Desperate to Learn in Burundi…


“Simon, we can’t send our children back to school this Monday because we have no money to buy the uniform and school book and pencil. We go without food, sanitary towels, everything, but still can’t make it. It’s often the children of parents in ministry who are the first to drop out. Please, please help my team, I beg you!”

Charlotte cried as she pleaded with me – she wasn’t just desperate for herself but for her staff at the life-changing ministry she runs and which GLO supports. And as my three children prepare to start at a beautiful school next Monday with all their needs met, her plea haunts me: “It’s often the children of parents in ministry who are the first to drop out.” 

If you’re a parent, it probably never crossed your mind that your children wouldn’t go to school. What would I not do for my kids? It’s so unfair.

September is the hardest month of the year for folks in Burundi, because it’s back to school for the kids – or not, as the case may be. 

So what do I say to her? I love her, her gospel ministry, her faithful colleagues working for a pittance.

Will you hear Charlotte’s plea through me?

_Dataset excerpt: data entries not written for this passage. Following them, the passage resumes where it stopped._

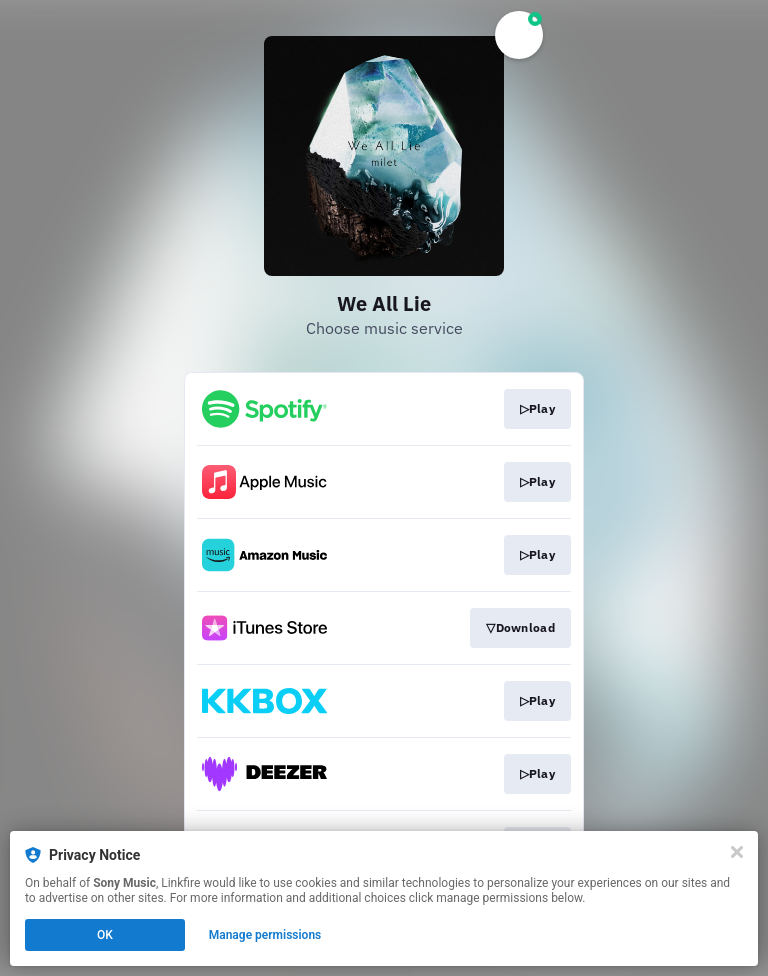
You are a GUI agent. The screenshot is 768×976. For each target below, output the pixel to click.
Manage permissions (265, 935)
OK (105, 935)
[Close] (737, 852)
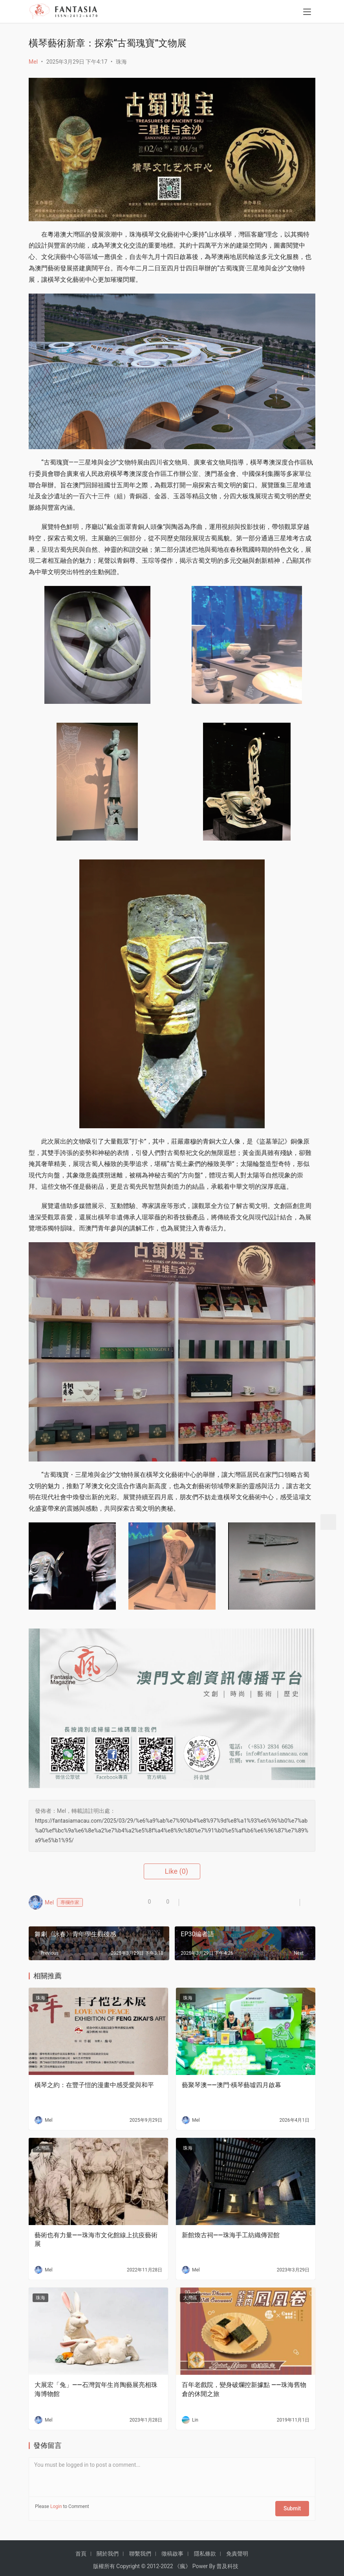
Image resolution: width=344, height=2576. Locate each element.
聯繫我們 (140, 2549)
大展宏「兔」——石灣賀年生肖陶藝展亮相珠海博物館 (96, 2389)
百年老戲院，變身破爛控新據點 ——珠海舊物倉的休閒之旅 (244, 2389)
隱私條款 (205, 2549)
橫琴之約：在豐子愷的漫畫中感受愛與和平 (94, 2085)
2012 (153, 2562)
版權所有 (104, 2562)
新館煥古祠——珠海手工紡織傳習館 (231, 2235)
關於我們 (108, 2549)
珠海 (121, 62)
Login (56, 2506)
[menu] (307, 13)
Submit (295, 2506)
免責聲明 (237, 2549)
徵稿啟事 (172, 2549)
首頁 (80, 2549)
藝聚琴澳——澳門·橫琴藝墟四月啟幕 (231, 2085)
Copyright (128, 2562)
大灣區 (43, 2148)
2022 (167, 2562)
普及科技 (227, 2562)
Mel (33, 62)
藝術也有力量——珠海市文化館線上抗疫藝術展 (96, 2239)
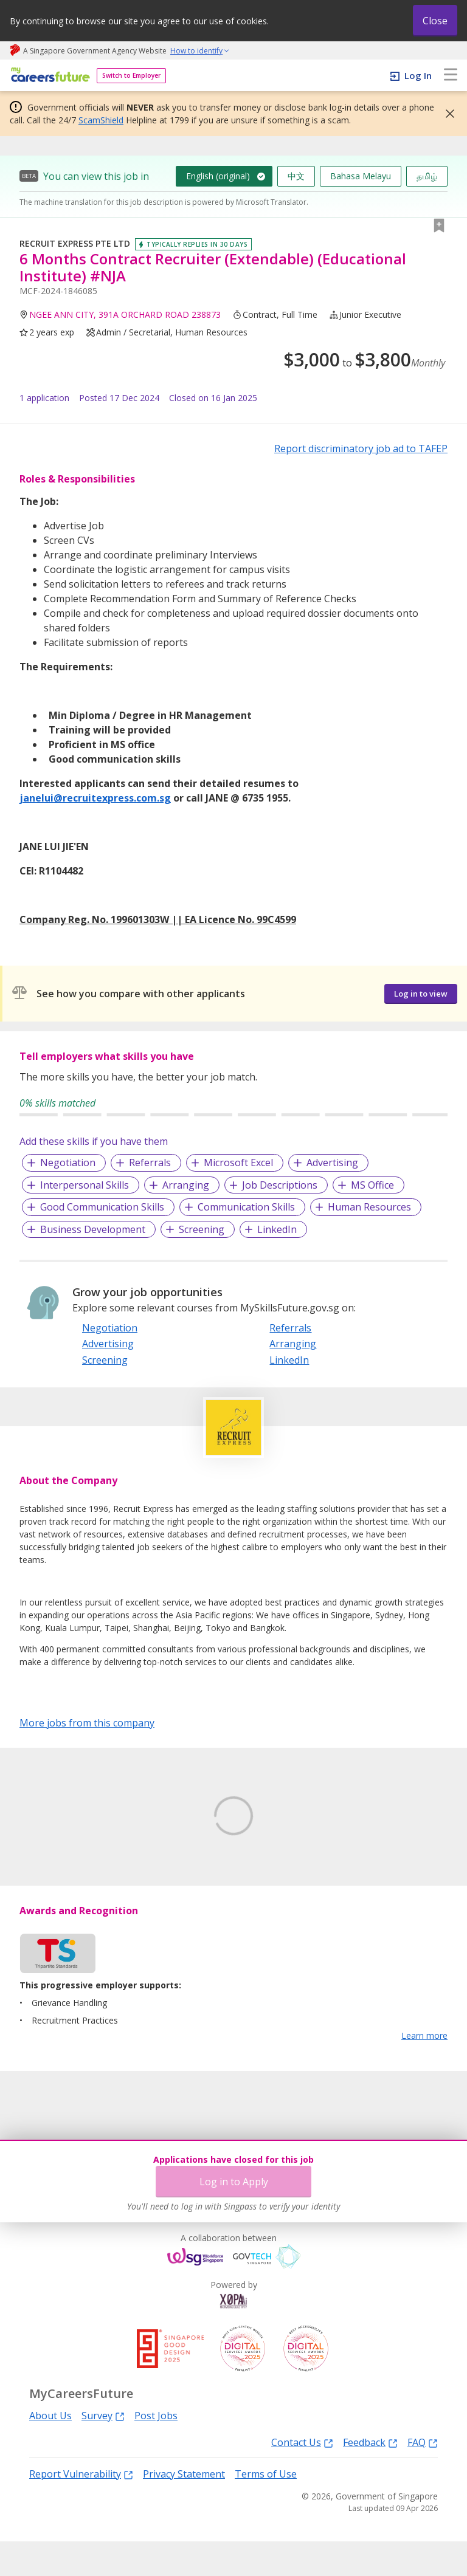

One of my roles is as a voice for the voiceless. “Please, please, I beg you!” 

GLO supports 15 local partners in Burundi and that’s about 600 salaries all in. We would love to give £30/$35 to each of these families to help them get their children back to school next Monday morning. (There are an average of six children per family. The price of a couple of coffees per child could make a lifetime of difference, keeping them in school instead of dropping out.) Could you help 1, 3, 5, 10, to make this happen? 

If you want to donate, please click here £ or here $.

Thanks so much!

Simon Guillebaud

PS The summer outreach campaign was amazing yet again. I’ll share more once all the results and stories are in. I also have great news of Theogene, the orphan from Ciya who grew aubergines to pay for school fees and wanted to start a rabbit farming business with his brother. He is going back to school next week too, with your support. I’ll also write more soon on how he is getting on…

3 Comments3417 views


  • Trying to be constructive here…and so I need to be brutally honest with you.
    Please do not be offended.
    I note from your email that there have been 817 views yet no comments? Why is this I wonder?
    I read that “GLO supports 15 local partners in Burundi and that’s about 600 salaries all in ”
    Well, with such a large work force, how come we in your database and as previous givers to the GLO ministry, get so little in the way of news, prayer requests and general information, aside from requests for more money, (usually at the last minute)?
    Linked websites have some good information, but are also stale.
    Can’t some of these people update their websites and /or get regular newsletters emailed out to their prayer partners? If not, why not?
    We remain very interested in this ministry and have previously responded to calls, but frankly, still know very little about Burundi and feel that your ministries here would benefit from better communication to your data base. We would love more information so that we, who firmly believe in the mighty power of prayer, would know how to make specific prayer requests before the throne of grace.

    (Not withstanding the above, we wish to contribute to sending the children back to school., but please do not publish our name for that. We give as unto the Lord who is a Faithful provider of all of our needs.)

  • Dear Stuart and Diana,

    Thanks for your honest feedback.

    Do you get our email prayer newsletters? Are you on the inner circle Warriors list? Basically we have different layers of communication, and the blog isn’t the place I choose to reveal too much, because anyone can access it, but some people opt in for more information. Would you like to be more informed for prayer. A lot of work has gone into the website, but of course can be improved. In fact, we’ve just this month taken on someone for 25hours/week dedicated to improving things. I intentionally don’t ask that regularly, but maybe as you say, you think we ask too often. It’s a tricky one. In any case, I take your honest critique seriously, and as a team we’ll discuss what needs changing.

    Thanks for supporting notwithstanding your frustrations/disappointments, God bless you loads,


  • Hi, Simon & Lizzie,
    I am using this not only to promise support within a few days, but endorse the value of this provision, which I have seen and supported in similar form in Kenya and Nicaragua, and heard of in many other places. The relative cost to us of such a life enhancing boost is small: in our own communities these figures provide perhaps museum or field visits for pupils, but represent a small proportion of the spending on school materials and uniforms. We can afford this!
    May I personally add my thanks for your fellowship and challenge: spiritual, mental and physical (!) during the recent week at Lee Abbey. To receive this encouragement from BOTH of you, and observe your youngsters sharing fully in the youth activities was a real treat. Having missed you in the melee of departure, I now wish (and pray) you well under the Lord’s leading in the months ahead.